On Saturday night, in the performance space at Hudson Yards, Browne staged his first New York City show in some years. Although he returned to support his partner, the curator Andrew Bolton, who has been organizing the new American fashion exhibition at the Met, the designer used the moment to consider his own sartorial roots, and also to make a key leap forward.

Thom Browne. Photo: Serichai Traipoom / Courtesy of Thom Browne.

The setting was classic Thom Browne: a huge, make-believe garden with the stick-frame outlines of a mansion set in the middle. It was an imaginary, if abstract-looking, block in old New York.

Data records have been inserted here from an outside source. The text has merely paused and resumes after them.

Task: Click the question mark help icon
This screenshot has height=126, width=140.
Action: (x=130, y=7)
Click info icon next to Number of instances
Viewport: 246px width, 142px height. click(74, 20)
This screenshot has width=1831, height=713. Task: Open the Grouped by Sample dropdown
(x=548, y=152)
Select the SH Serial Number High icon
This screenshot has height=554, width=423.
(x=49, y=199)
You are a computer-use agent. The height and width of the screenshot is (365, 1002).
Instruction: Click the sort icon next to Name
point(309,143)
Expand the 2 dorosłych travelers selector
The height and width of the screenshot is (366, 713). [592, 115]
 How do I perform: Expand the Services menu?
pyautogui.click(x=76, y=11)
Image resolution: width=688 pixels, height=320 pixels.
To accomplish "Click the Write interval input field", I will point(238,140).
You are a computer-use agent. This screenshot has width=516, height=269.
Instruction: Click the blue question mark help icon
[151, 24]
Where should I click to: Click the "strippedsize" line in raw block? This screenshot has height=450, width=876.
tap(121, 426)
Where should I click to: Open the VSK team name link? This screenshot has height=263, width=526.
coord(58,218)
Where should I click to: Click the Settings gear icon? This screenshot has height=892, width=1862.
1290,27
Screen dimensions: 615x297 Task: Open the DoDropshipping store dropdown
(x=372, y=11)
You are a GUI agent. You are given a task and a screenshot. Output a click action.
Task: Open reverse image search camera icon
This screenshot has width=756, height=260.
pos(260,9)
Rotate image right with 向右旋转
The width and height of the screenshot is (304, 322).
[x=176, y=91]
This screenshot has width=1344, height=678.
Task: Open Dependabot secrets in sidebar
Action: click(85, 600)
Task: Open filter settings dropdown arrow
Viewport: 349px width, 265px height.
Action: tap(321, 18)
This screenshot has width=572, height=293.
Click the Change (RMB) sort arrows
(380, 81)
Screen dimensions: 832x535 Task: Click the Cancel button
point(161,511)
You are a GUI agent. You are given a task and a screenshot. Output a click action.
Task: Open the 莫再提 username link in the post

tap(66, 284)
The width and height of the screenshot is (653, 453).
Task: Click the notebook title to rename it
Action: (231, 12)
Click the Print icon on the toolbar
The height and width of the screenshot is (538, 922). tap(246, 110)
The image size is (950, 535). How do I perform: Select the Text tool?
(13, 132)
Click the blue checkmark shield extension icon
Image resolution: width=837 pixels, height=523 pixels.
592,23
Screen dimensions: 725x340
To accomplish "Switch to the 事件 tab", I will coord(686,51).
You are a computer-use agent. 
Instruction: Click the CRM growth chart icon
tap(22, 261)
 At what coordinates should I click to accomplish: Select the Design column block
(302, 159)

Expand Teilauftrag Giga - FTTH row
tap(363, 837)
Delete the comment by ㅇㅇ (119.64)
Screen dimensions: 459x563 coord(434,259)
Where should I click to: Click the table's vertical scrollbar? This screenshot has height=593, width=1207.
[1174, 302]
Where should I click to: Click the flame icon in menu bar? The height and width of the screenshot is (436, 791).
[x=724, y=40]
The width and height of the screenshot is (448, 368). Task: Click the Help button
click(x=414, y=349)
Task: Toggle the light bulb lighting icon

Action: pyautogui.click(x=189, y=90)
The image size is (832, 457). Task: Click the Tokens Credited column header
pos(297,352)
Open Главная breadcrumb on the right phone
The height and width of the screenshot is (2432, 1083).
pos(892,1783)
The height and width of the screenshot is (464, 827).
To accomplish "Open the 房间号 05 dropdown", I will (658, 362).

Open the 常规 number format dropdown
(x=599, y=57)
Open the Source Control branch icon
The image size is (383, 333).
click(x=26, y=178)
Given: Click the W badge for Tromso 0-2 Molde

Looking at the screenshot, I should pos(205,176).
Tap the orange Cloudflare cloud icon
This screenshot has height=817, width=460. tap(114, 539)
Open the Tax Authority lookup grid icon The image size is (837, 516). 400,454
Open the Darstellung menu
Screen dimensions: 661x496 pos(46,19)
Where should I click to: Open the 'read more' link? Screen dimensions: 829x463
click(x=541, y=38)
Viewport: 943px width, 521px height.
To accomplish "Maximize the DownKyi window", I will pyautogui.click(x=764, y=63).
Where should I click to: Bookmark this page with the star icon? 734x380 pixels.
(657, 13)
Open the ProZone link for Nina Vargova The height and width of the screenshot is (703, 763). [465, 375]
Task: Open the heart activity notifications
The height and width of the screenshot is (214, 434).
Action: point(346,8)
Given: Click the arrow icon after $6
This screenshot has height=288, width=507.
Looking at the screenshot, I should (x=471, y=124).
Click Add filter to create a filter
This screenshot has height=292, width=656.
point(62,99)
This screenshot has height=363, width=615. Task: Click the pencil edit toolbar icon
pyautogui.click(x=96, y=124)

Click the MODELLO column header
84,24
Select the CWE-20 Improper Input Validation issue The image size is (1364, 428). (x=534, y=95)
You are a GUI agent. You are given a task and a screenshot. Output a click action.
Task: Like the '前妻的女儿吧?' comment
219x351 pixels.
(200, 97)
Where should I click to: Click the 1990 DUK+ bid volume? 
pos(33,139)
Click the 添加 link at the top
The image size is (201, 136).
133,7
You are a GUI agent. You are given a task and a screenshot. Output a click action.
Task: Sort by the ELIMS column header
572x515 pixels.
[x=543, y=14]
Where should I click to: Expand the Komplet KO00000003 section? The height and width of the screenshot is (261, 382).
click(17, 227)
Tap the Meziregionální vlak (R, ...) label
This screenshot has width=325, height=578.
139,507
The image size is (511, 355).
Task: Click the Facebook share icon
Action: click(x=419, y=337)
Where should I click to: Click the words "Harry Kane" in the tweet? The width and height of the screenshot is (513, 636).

The S-curve silhouette of the costumes on the two male models in the house were a call-back to 1900 and its corsets, which flattened the front of the body and extended the rear. Within a decade or so, in Paris, couturier Paul Poiret would wipe away the body-deforming corsets and give fashion its modern, straight-line look. At that time, the area around Hudson Yards would have still smelled of horses, and of course the stench from slaughterhouses. In Browne’s gray garden, shrubs were models cloaked in flower-embroidered capes. They stood to drop the capes and reveal tailored suits. Meanwhile, two men on penny-farthings wheeled around the runway, wearing mock horse heads. A nay to the abattoirs?

Most great fashion is archeological. As a second round of models appeared, now in plain, straight-line dresses done in gray suiting fabric or seersucker, with what looked like plaster or dust on their faces, I had the feeling they were specters, the past looking at the present. Browne is a genius at embedding that sense in his designs.

Thom Browne. Photo: Serichai Traipoom / Courtesy of Thom Browne.

But more remarkable was the transition he made in the third act of the show, when another round of models appeared in plain, solidly colored dresses made of five or six layers of tulle. The trompe l’oeil draping and torso details, and the fact that some sleeves were stitched to the side of a dress, were obviously taken from ancient statuary (Browne said afterwards that he looked at statues at the Met). But Browne has never done this kind of elegant American simplicity, nor a palette that included jade, pale blue, and rose pink.

When I asked him about this new turn, he laughed and said, “So scarily new for me. Because I like things”—he spread his arms wide, to suggest big—“and this is simple.” The dresses, whose layered shading he described as “almost topographical,” were hand made in Japan.

Greg Kessler / Courtesy of Rodarte. Photo: Courtesy

The Mulleavys’s collections are often ultra romantic or ultra naive and rustic. In short, they rarely do fashion in moderation. What struck me about their show on Saturday was how tempered the designs seemed, without losing any of the Rodarte sensibility. Movement and lightness seemed to be the driving idea—registered in the first outfit, a long white airy dress with a black collar. There were short silk dresses with loose, cocoon-shaped backs that caught the breeze, simple see-through dresses in lace or gauze (all in lush colors), and all-over fringe dresses. That feeling of lightness also came across in silky pants with a slightly oversized shirt drizzled with frills. Almost every piece was not only distinctive—like a deep blue satin blazer covered rodeo-style with fat white embroidered flowers or a gorgeous, slim pink party dress with a draped bodice and sleeves—but they also kept your attention riveted.

Rachel Comey. Photo: Cathy Horyn

In contrast, it was difficult to focus on Comey’s clothes. Once the models and dancers began to really move (the choreography was a collaboration with Beth Gill), they were rolling, leaping, sliding on the floor. One older beauty removed her top and, in her underpants, climbed a tall ladder and straddled the top step while she put on a new zigzag-patterned one. Comey, who has recently started a peer-to-peer resale market on her website, wanted to acknowledge that new venture, and also salute her friendships and work over the past two decades. I laughed when I saw Waris Ahluwalia wheeling out a canvas construction bin. He was in Comey’s first show, holding a guitar. Still, if you look closely, there were new trajectories in the performance—spare, body-clinging knitwear, a soft men’s ensemble in a juicy shade of yellow, and a lovely weird granny dress in a washed blue print.